Catalogna, Fini: "Gli indipendentisti di altri Paesi potrebbero convergere a Barcellona"

10 ottobre 2017 ore 16:04, Andrea Barcariol
E' il giorno decisivo per il futuro della Catalogna: tra poco si conosceranno le vere intenzioni di Puigdemont. Alle ore 18, infatti, è prevista la seduta dell'assemblea regionale con all'ordine del giorno la dichiarazione unilaterale di indipendenza. Madrid ha già preparato le contromosse esautorando i Mossos d'Esquadra, la polizia regionale catalana accusata di non aver fatto rispettare la legalità il giorno del referendum, e ha inviato reparti speciali della Guardia Civil. La domanda che tutti si fanno riguarda la presa di posizione decisiva del presidente catalano. Intelligonews ha chiesto al giornalista Massimo Fini un'opinione sulla vicenda.

Catalogna, Fini: 'Gli indipendentisti di altri Paesi potrebbero convergere a Barcellona'
Cosa farà Puigdemont oggi pomeriggio?

"E’ una bella domanda, io credo che loro continueranno sulla propria strada. Bisogna vedere il gioco di risposte e contro risposte, quindi la situazione può cambiare in ogni momento. Potrebbe arrivare il momento in cui intervengono le Forze Armate ma in Spagna è difficile che avvenga. E’ veramente come giocare ai dadi, è impossibile fare una previsione".

Si potrebbe arrivare allo scontro tra la polizia regionale catalana e i reparti speciali della Guardia Civil inviati da Madrid?

“Secondo me no perché i Mossos d'Esquadra hanno detto che loro rispettano la Costituzione. Se accadesse questo si arriverebbe alla guerra civile. Però se tentassero di arrestare Puigdemont ci saranno migliaia di indipendentisti davanti al palazzo del governo catalano e diventerebbe una nuova prova di forza da cui il governo spagnolo ha molto da perdere”.

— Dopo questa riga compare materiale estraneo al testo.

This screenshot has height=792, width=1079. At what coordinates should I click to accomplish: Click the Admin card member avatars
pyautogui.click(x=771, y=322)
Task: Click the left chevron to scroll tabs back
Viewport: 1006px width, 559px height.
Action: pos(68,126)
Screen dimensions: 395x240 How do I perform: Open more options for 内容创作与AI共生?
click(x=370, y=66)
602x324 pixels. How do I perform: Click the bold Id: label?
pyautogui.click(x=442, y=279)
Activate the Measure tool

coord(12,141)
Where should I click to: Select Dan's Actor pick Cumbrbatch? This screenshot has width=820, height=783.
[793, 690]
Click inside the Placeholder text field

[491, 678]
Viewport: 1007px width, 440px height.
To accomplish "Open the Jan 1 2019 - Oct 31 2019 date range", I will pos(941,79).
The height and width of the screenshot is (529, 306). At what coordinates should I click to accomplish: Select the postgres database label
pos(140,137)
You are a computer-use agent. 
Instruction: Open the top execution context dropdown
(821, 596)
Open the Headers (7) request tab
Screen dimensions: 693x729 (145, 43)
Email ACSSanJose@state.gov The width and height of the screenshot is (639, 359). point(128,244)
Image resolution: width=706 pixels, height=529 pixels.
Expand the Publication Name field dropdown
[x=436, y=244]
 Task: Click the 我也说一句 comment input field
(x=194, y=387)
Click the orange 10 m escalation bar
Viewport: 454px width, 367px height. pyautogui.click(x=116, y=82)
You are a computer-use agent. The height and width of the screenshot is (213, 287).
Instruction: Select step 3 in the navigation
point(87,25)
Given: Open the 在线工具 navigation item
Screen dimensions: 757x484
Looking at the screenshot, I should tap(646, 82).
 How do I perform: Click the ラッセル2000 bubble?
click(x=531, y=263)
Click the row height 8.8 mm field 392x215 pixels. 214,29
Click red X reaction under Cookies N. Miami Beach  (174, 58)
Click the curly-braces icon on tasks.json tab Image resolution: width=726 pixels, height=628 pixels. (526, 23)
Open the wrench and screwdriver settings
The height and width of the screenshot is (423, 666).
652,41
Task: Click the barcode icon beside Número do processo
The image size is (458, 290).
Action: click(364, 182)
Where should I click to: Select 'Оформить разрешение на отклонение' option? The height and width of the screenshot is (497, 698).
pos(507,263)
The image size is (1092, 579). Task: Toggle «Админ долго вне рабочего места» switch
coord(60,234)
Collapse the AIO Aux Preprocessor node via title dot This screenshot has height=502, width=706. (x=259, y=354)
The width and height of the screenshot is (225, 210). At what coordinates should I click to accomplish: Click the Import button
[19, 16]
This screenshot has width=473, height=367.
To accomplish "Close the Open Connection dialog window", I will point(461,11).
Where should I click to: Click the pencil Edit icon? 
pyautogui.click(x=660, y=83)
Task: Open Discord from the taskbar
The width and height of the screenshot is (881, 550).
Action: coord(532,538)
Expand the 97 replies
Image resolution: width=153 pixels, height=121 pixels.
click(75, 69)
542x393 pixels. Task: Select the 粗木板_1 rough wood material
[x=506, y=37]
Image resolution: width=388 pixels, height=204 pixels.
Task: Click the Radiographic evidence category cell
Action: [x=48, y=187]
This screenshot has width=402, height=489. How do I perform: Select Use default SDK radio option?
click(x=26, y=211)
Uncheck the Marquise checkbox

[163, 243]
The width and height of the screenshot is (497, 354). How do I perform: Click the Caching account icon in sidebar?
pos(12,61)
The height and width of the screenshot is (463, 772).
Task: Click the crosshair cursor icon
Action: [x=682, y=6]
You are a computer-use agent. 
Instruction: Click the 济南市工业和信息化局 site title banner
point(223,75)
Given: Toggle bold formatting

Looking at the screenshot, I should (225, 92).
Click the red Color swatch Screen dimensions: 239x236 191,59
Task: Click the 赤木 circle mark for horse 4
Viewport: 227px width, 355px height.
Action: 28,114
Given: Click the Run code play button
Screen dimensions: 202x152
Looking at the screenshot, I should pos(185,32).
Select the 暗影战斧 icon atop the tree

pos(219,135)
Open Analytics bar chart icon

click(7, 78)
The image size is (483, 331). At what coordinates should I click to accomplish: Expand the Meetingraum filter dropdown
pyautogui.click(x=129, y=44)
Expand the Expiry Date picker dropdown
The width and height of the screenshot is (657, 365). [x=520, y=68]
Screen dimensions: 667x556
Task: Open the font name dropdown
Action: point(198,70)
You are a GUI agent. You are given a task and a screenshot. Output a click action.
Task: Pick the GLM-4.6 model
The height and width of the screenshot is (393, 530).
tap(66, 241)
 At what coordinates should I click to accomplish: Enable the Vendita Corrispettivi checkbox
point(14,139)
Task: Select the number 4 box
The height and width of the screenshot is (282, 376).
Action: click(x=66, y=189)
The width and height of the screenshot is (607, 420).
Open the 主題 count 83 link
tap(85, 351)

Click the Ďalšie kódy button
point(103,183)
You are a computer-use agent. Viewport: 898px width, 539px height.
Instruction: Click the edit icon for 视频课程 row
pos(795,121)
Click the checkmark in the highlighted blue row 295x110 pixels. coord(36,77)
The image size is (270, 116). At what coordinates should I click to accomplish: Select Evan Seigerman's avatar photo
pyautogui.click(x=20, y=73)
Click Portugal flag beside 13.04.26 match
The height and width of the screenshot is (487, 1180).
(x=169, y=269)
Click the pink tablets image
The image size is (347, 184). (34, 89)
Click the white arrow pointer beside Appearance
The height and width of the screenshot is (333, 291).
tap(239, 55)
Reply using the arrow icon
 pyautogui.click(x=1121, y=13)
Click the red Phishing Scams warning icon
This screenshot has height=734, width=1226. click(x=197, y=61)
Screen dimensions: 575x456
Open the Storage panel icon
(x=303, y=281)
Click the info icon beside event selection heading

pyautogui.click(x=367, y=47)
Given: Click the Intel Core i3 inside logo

A Puigdemont quanto può convenire un atto di forza dopo la fuga di imprese e banche da Barcellona e il fronte anti-secessione sceso in piazza?

"La Spagna cerca di isolare Barcellona dal punto di vista economico per convincere i catalani".

Se Puigdemont proclamerà l'indipendenza potrebbe estendersi poi il contagio?

"Lo spero, credo di sì. Si potrebbe arrivare al punto limite che indipendentisti di altri Paesi convergano a Barcellona, come durante la guerra civile che ci fu in Spagna dal 1936 al 1939. Comunque si potrebbe creare una specie di internazionale indipendentista che raccolga catalani, galiziani, baschi, scozzesi, corsi e varie altre identità culturali sparse in Europa e non solo".